There is crying in baseball, at least in Boston: Just when things seemed to be looking up for the Boston Red Sox, Manny Ramirez breaks his finger while sliding headfirst into home. Ramirez, who was leading the American League with a .372 batting average, is out four to six weeks. The Boston Globe’s Dan Shaughnessy writes, “It was all too good, wasn’t it? The Red Sox had won nine in a row, owned a 16-2 road mark, boasted the best record in baseball, and held a five-game lead (seven in the loss column) over the hated Yanks. … You’d think Manny had challenged Babe Ruth to arm wrestle or something.”
In other Hub news, the Celtics beat the Detroit Pistons to take a 3-1 lead in the most wretched NBA playoff series in recent memory. The teams shot a combined 51 for 147 in Game 3, just under 35 percent. The Celts won Game 3 by a score of 66-64, which was two points fewer than the combined halftime score of Game 3 of the Mavericks-Kings series. The Boston Herald’s Michael Gee worries: “The only danger the Celtics face in this series is that whatever the Pistons have might be catching.”
Empty Seats Watch, Cont’d: The New York Times’ Murray Chass diagnoses the problem with new baseball stadiums: “[I]f you build it, they will come, but only for a while.” Teams expecting new ballparks to raise revenue so they can compete with the Yankees have found the opposite to be true. As soon as fans realize they’re watching the same bad team in newer, more expensive seats, they stay away. “Of the 13 parks that opened in the last 13 years, attendance has declined at 11 of them. Only at Safeco Field in Seattle and Pacific Bell Park in San Francisco, where the home teams are successful on the field, are they enjoying continued success at the box office.”
Prime example: The Milwaukee Brewers used a sales-tax increase to fund construction of Miller Park, which opened to record crowds last season. This year, with the Brewers sporting the worst record in the National League, fans have stayed away in droves. As the Miami Herald’s Clark Spencer reports, the Brewers average per-game attendance has dropped from 34,704 to 22,332 this season, a plunge of 36 percent.

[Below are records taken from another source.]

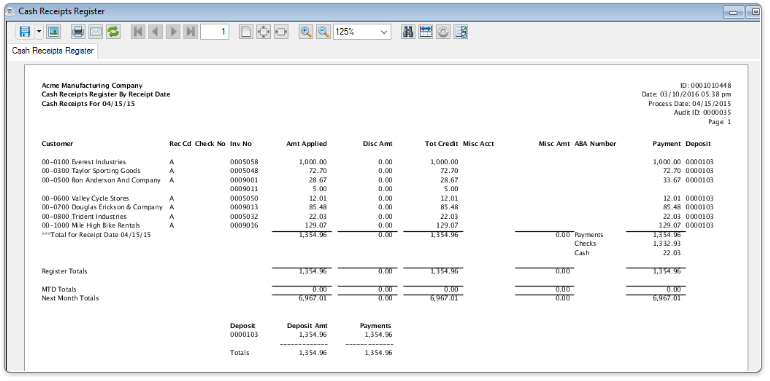Viewport: 770px width, 381px height.
Task: Click the page number input field
Action: [215, 32]
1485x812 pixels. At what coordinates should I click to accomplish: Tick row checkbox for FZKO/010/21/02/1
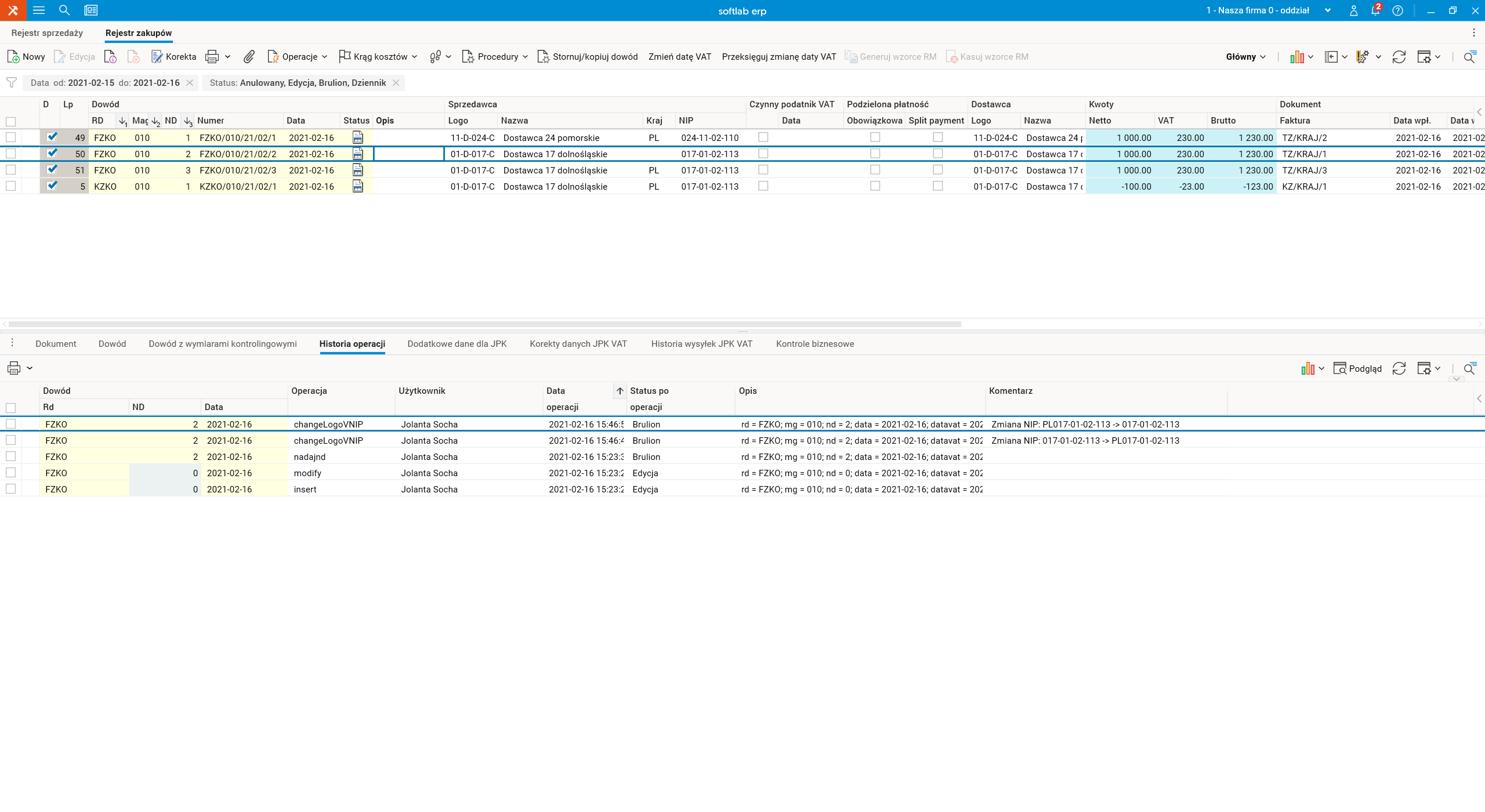click(x=10, y=137)
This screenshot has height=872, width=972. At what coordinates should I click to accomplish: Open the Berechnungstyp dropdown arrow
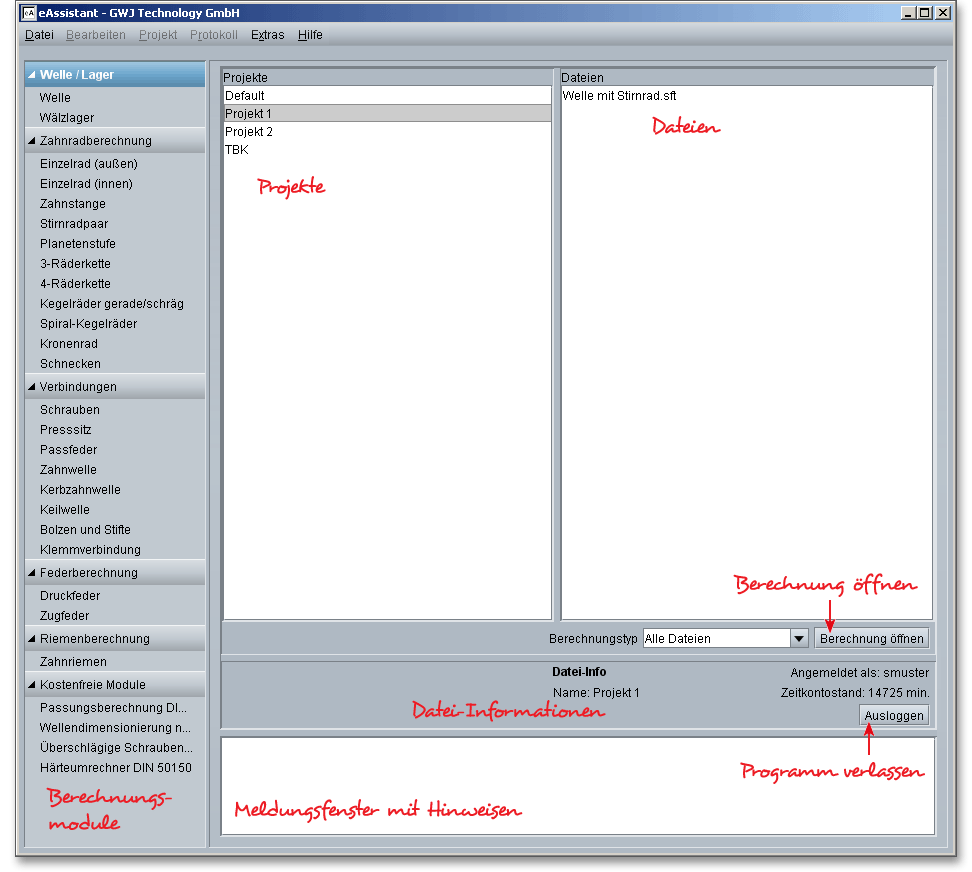(798, 639)
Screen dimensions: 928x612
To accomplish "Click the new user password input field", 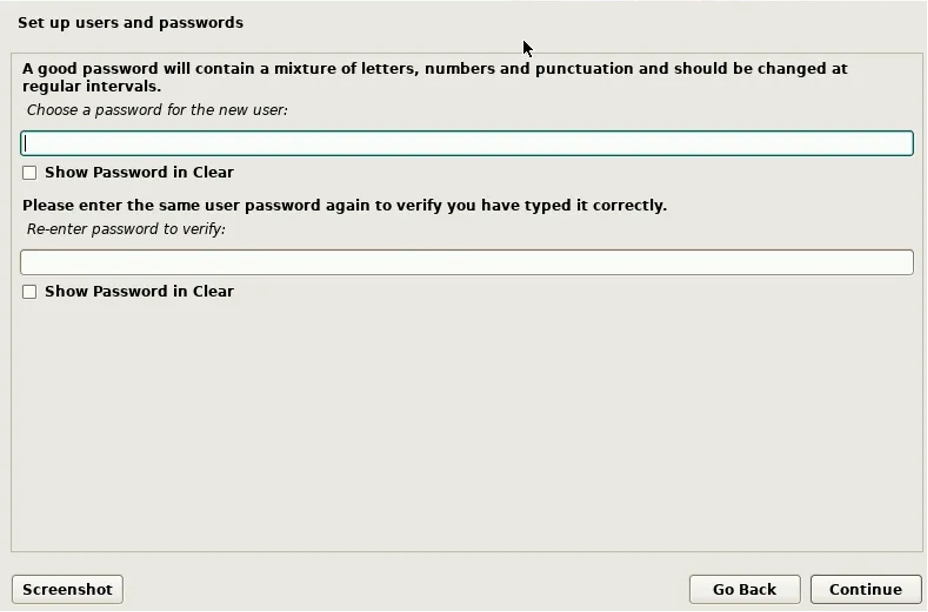I will tap(466, 143).
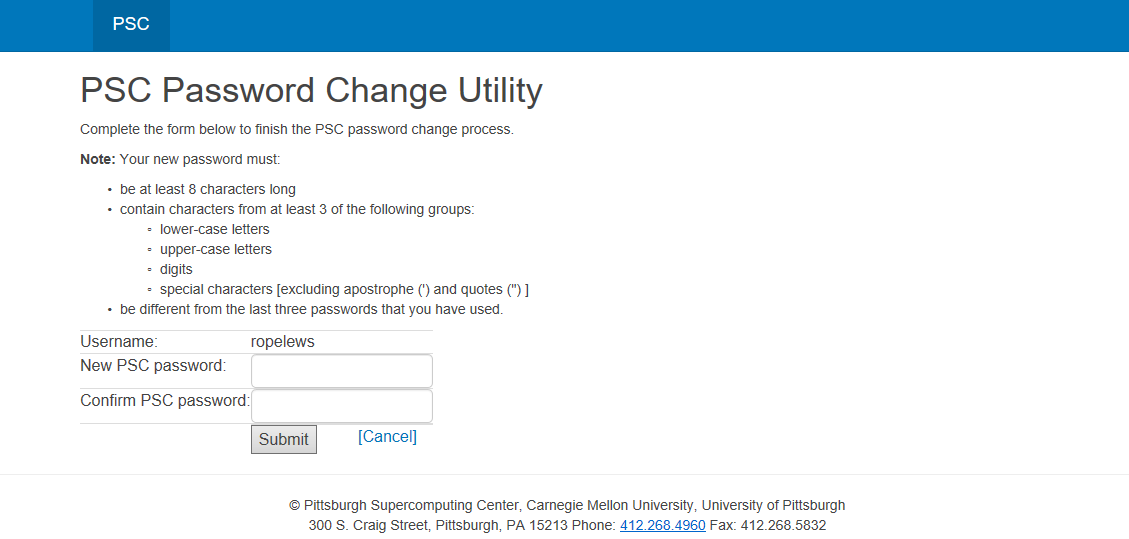1129x539 pixels.
Task: Click the 'at least 8 characters long' rule
Action: pyautogui.click(x=208, y=190)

The only way to pick a national champion worse than the BCS: Mississippi State football coach Jackie Sherrill proposed a new national championship playoff scheme to Arizona’s East Valley Tribune: a four-way dance between the champions of the SEC, Big Ten, Pac 10, and ACC. Such a system would lock out Miami, last year’s national champion, and Nebraska, last year’s runner-up. Not to mention Oklahoma, the national champion two years ago. But hey, Mississippi State would be eligible.